== Work to be completed ==
Only the lines from the one containing "How do I perform: Click the Last Name label?" through the one containing "Open the Field Group combo box" should be printed, exactly as they appear below, with both ends included.

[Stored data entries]
* * * * * * * * *

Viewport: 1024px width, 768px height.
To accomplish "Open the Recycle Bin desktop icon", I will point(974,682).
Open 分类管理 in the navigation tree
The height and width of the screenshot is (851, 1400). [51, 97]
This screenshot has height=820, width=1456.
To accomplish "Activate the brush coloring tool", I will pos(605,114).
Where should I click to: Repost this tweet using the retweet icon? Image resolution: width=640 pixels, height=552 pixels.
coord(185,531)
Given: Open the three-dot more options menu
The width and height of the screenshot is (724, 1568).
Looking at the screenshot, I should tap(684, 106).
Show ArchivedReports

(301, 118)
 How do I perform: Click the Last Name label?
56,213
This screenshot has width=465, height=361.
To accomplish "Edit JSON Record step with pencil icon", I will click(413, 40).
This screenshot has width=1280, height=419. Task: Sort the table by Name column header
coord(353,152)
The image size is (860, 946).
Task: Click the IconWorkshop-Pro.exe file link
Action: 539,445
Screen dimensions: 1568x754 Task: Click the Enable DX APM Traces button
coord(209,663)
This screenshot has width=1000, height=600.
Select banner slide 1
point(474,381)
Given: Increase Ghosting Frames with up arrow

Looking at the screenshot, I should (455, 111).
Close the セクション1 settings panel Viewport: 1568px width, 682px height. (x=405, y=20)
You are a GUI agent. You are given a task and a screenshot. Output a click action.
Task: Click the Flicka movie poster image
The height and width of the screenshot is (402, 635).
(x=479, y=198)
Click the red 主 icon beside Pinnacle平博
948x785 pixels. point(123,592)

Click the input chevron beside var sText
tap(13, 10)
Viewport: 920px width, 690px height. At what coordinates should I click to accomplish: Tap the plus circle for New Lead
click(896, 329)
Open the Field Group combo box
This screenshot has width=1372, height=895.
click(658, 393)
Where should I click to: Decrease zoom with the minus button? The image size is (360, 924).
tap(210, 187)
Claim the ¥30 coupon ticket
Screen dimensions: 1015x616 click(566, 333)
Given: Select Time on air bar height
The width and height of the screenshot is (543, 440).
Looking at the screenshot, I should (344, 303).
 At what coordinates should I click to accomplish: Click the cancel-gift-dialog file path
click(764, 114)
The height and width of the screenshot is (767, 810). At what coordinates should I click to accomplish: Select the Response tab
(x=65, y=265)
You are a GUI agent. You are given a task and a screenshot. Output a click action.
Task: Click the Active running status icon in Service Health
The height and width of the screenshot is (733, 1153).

* * * * * * * * *

== Answer for the task ==
 How do I perform: Click the Last Name label?
56,213
This screenshot has width=465, height=361.
To accomplish "Edit JSON Record step with pencil icon", I will click(413, 40).
This screenshot has width=1280, height=419. Task: Sort the table by Name column header
coord(353,152)
The image size is (860, 946).
Task: Click the IconWorkshop-Pro.exe file link
Action: 539,445
Screen dimensions: 1568x754 Task: Click the Enable DX APM Traces button
coord(209,663)
This screenshot has width=1000, height=600.
Select banner slide 1
point(474,381)
Given: Increase Ghosting Frames with up arrow

Looking at the screenshot, I should (455, 111).
Close the セクション1 settings panel Viewport: 1568px width, 682px height. (x=405, y=20)
You are a GUI agent. You are given a task and a screenshot. Output a click action.
Task: Click the Flicka movie poster image
The height and width of the screenshot is (402, 635).
(x=479, y=198)
Click the red 主 icon beside Pinnacle平博
948x785 pixels. point(123,592)

Click the input chevron beside var sText
tap(13, 10)
Viewport: 920px width, 690px height. At what coordinates should I click to accomplish: Tap the plus circle for New Lead
click(896, 329)
Open the Field Group combo box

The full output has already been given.